With EU polls nearing, Mitsotakis, Kasselakis and Androulakis seek to stress rivals’ weaknesses

Party leaders are taking center stage

As the country enters the final stretch before the European elections on June 9, the constantly sharpening confrontation between ruling New Democracy and main opposition parties SYRIZA and PASOK is shifting to the level of political leaders.

Given that Kyriakos Mitsotakis, Stefanos Kasselakis and Nikos Androulakis, in one way or another, are stepping forward in the run-up to the elections, the focus is on the effort to highlight the weaknesses of the opponents with the goal of rallying their respective bases.
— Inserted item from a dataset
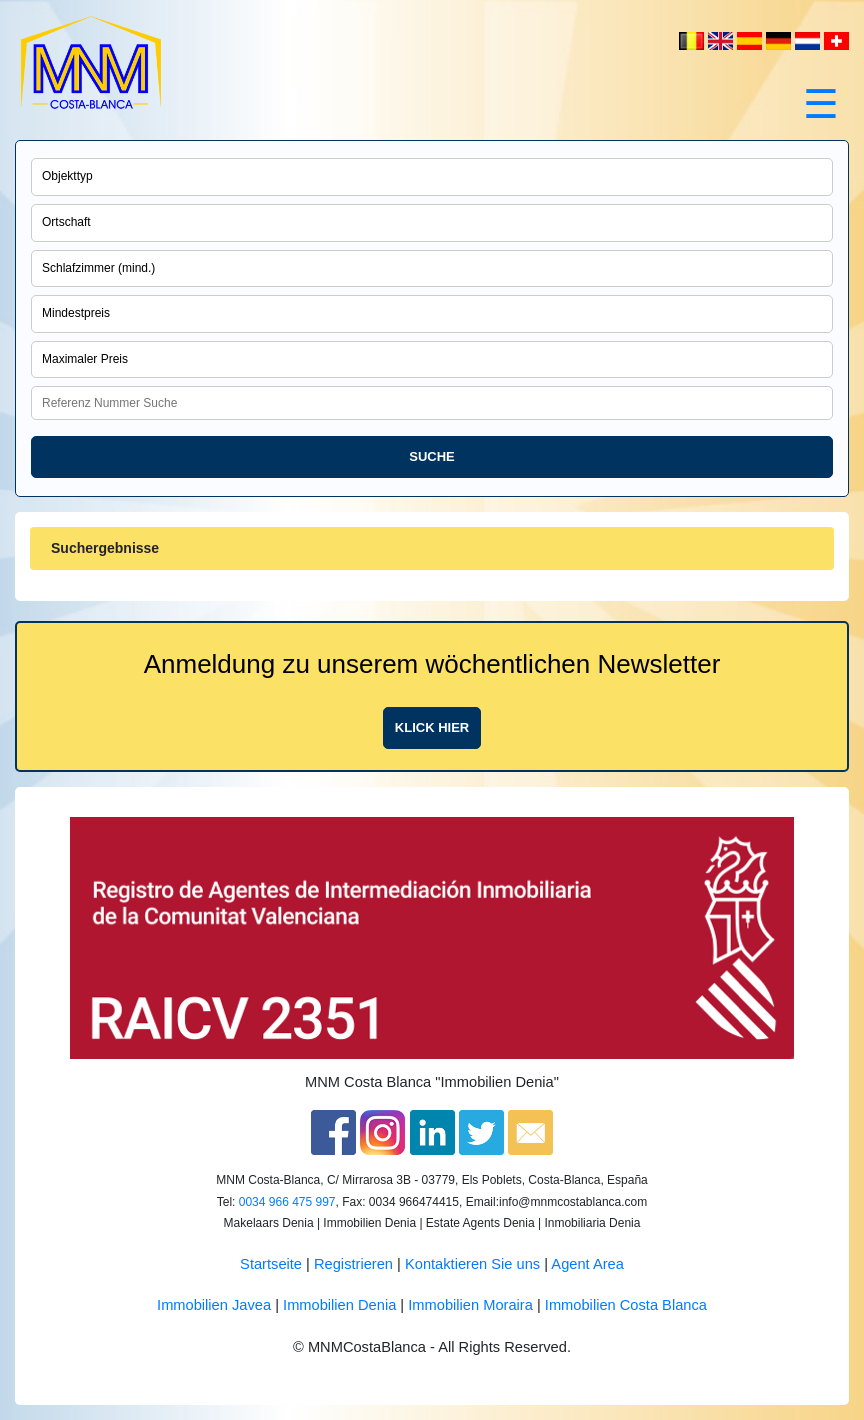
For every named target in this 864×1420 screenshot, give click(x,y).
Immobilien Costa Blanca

Prime Minister Mitsotakis accuses Kasselakis of lifestyle politics and incoherent speech, while slamming both him and Androulakis for steering clear of issues related to Europe and the significance of the European elections.

Speaking to Open TV on Wednesday, Mitsotakis denounced Kasselakis for engaging in “lifestyle populism that comes and intersects with the worst days of SYRIZA, which demanded everything from everyone and brought the country to the brink of bankruptcy.”

He also urged the leftist party leader to have “a little more modesty and less complacency,” accusing him of “turning internet trolls into official political positions.”

For his part, Kasselakis maintains the front with the government, and has questioned whether the progressive citizens who voted for Mitsotakis “applaud the rhetoric of his far-right ministers,” while lambasting PASOK officials as a “source of human resources” for ND.

He is also seeking to woo voters who may back the splinter New Left party, referring to “a big hug to the whole progressive world and to former comrades who may have been disillusioned with SYRIZA.”

Referring to Kasselakis’ call to PASOK members to jump ship and move to SYRIZA, Androulakis said mockingly that he “didn’t sleep all night because of my distress that he won’t call me.”

And he made sure to add that if PASOK emerges strengthened from the June 9 ballot, it can unite the progressive world against conservatism.

“Because, at the table where we will sit politically, ideologically, institutionally to form this front, other people can come. No one can go to Kasselakis’ table, they have already left.”